The theatrical hot house world of the Shaw Festival is an ideal environment to stage Noel Coward's classic “Present Laughter,” a comedy set in the world of the theater.
The Shaw company members can look on the stage and see the same people they have performed with...worked for...or hated.
There is a cast member in this production I've been assured by company members is thoroughly disliked by other company members.
Garry Essendine would completely understand in this wonderful production.
Steven Sutcliffe's Essendine is the central character, a London West End star for two-decades whose reality and stage life have merged to the point he's nearly lost in his own mind.
He's managed by estranged wife Liz (Claire Jullien), secretary Monica (Mary Haney), valet Fred (James Pendarves), agent Morris (Gray Powell) and producer Hugo (Patrick McManus).
The distraction is Roland Maule (a marvelous Jonathan Tan), a young man who wants to turn theater into psychology with himself as the writer and who won't leave Essendine alone.
Sutcliffe would understand since he played that role for the Shaw in 1990.
Combined with William Schmuck's gloriously designed apartment for Garry, with Saint Paul's visible in the distance, you figure the actor is embarking on his African tour just to keep paying the bills.
The references to Africa are interesting because Coward wrote “Present Laughter” only a few months before the eruption of World War II although it wasn't put on stage for three-years, well into the fighting.
War was coming but this crowd is only interested in the theater and a long trip.
The one area where Essendine's management team has no control of him is in his private life, where an endless procession of women forget their house keys...their “latch keys”...and ask the actor to stay in his spare room.
Within a short time, they are in his bedroom up the stairs past a glorious mural of African animals.
The play opens with the young Daphne Stillington (Julia Course) emerging from the spare room and asking the staff for coffee and to awake Garry so she can say goodby.
Director David Schurmann opens Act two scene two with Joanna (Moya O'Connell), Hugo's wife, emerging from the spare room with exactly the same body language and the cast doing exactly the same things, déja vu all over again.
Of course, that can't work.
While Daphne is some souvenir of a party, Joanna is the philandering wife of one of his closest associates, a man he needs to continue his career.
The play is an amazing collection of towering egos colliding.
Coward was never a popular writer with those great intellects of the reviewing biz, just creating amusements.
While that's true, look up the other stage writers of the day and see how many ever get a production these days while Coward rolls on.
For local audiences, “Present Laughter” is on the Festival Theatre stage and “Blithe Spirit” has graced the Kavinoky Theatre stage, closing its season.

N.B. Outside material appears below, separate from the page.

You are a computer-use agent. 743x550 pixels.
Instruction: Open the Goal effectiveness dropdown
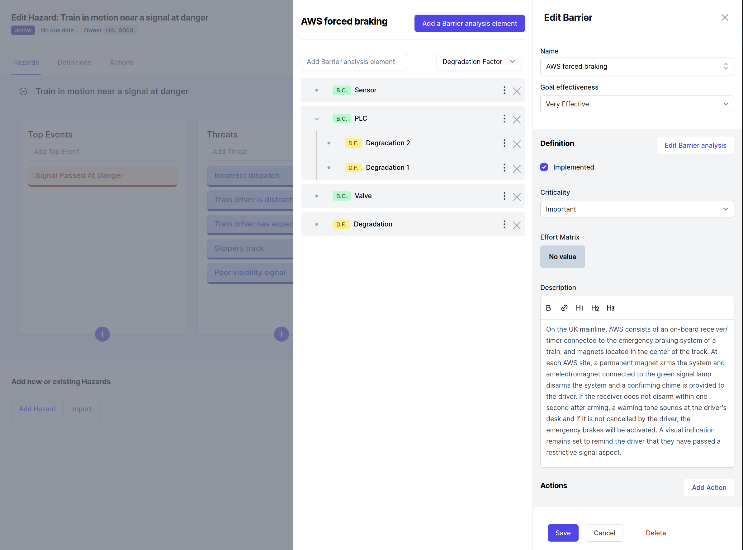[636, 104]
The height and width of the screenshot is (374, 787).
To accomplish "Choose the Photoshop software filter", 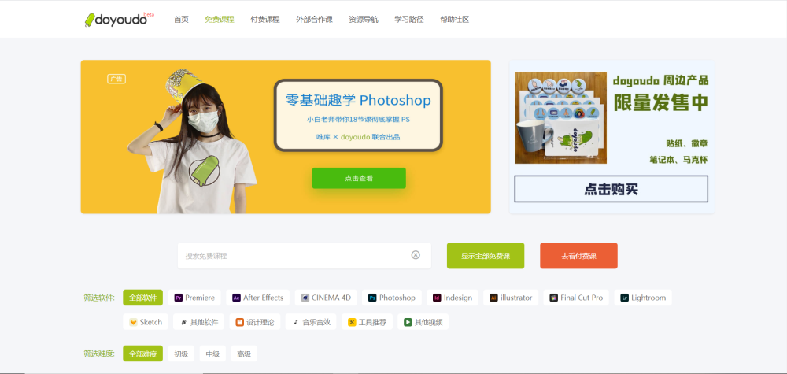I will [391, 298].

Coward is still around while two other playwrights getting major productions from Shaw this season are names which might not mean anything to younger theater-goers, Terrence Rattigan with “French Without Tears” and William Inge's “Come Back, Little Sheba” which received a fairly strong production this season from The New Phoenix Theatre
Coward had the knack of creating a Swiss watch of a play, carrying the story along while never quite locking himself specifically into a time.
He was an actor for most of his career, frequently in his own plays and successfully giving him a sense of what works on stage.

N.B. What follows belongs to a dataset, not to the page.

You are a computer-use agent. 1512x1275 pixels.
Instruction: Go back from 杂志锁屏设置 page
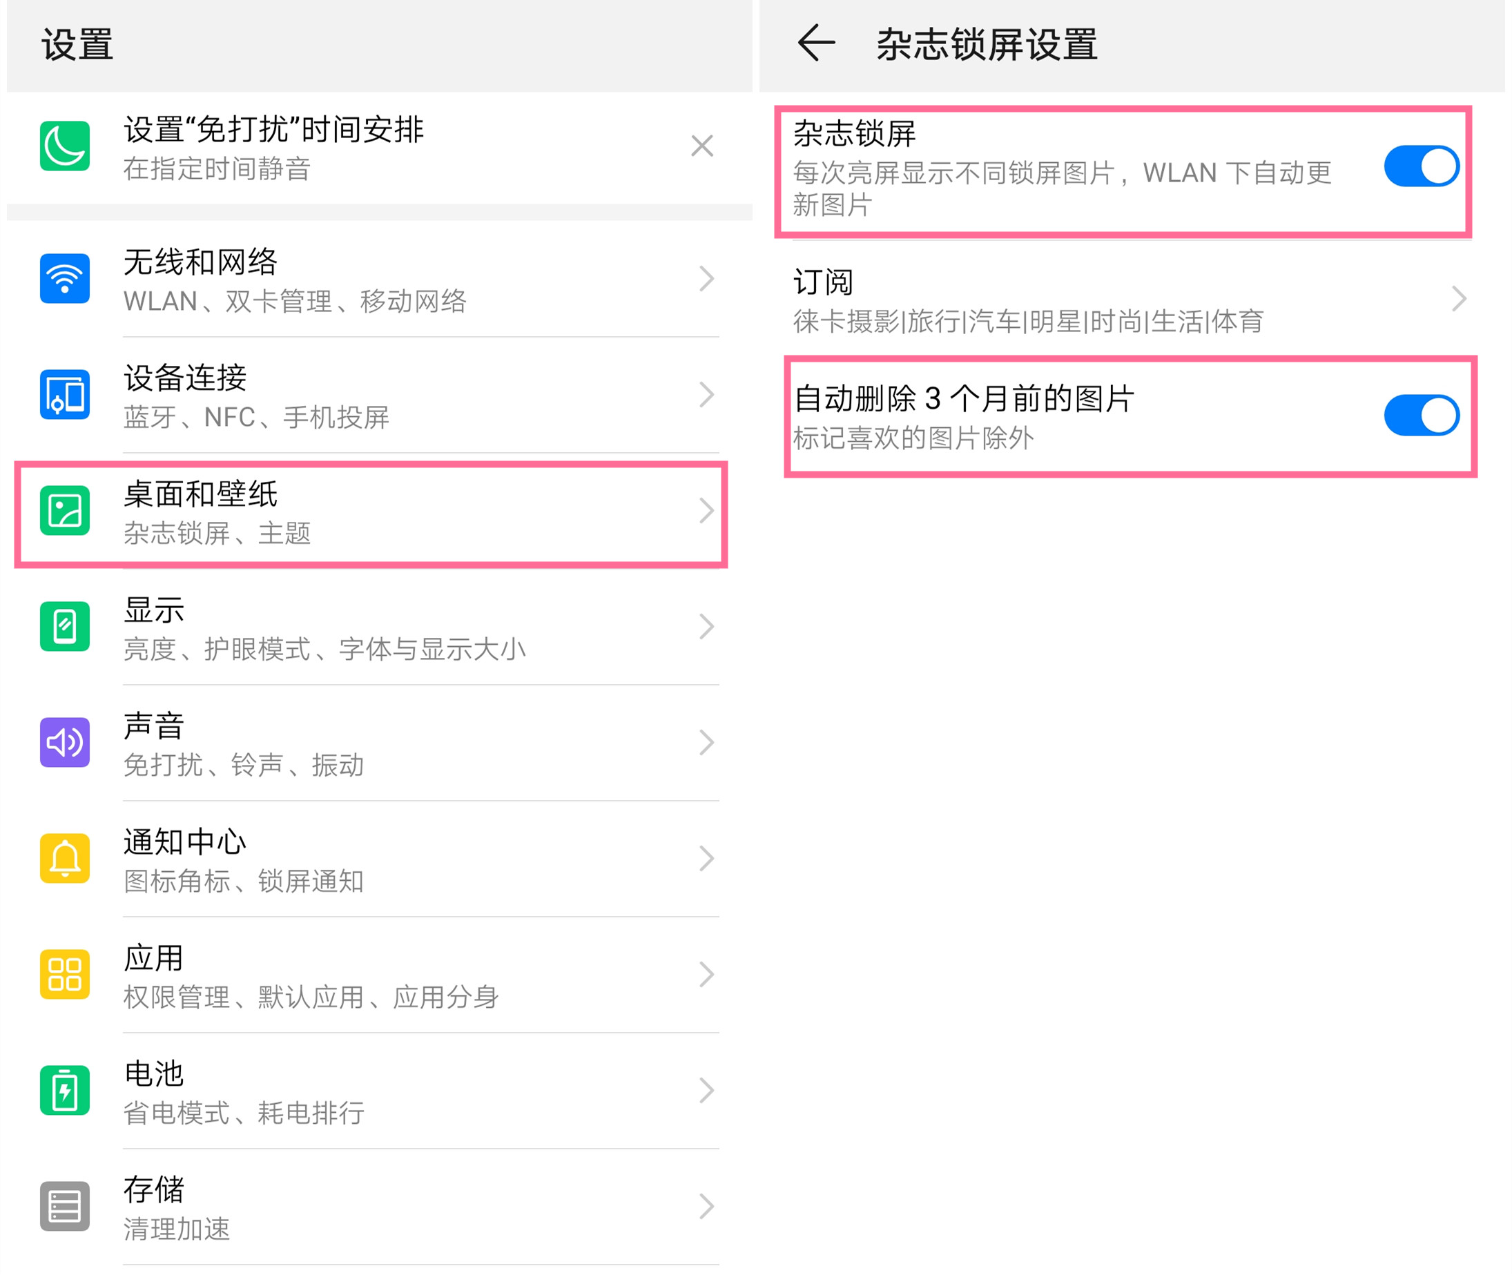click(817, 43)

So was Shakespeare and that may be why the name of this play is taken from “Twelfth Night,” one actor/playwright to another.
The entertainment works here and Schurmann never lets things slow.
He gets strong performances from Sutcliffe, Haney and Pendarves along with the smaller parts, like Tan and Jennifer Phipps' Lady Saltburn.
There isn't a specific costume designer listed for the show but someone did really beautiful work, whether Essendine's dressing gowns or the women's dresses and hats.
The problem part is Jullien's Liz.
You can't hear her and I don't know why because I have seen her on the Shaw stages and on Stratford stages and she was always audible.
Maybe that will be worked out, removing the one noticeable problem in the show.
I saw “Present Laughter” in an audience with hundreds of high schools students who turned off their “smart phones” as the show went along and quietly watched stage magic.
You should also.

A.W.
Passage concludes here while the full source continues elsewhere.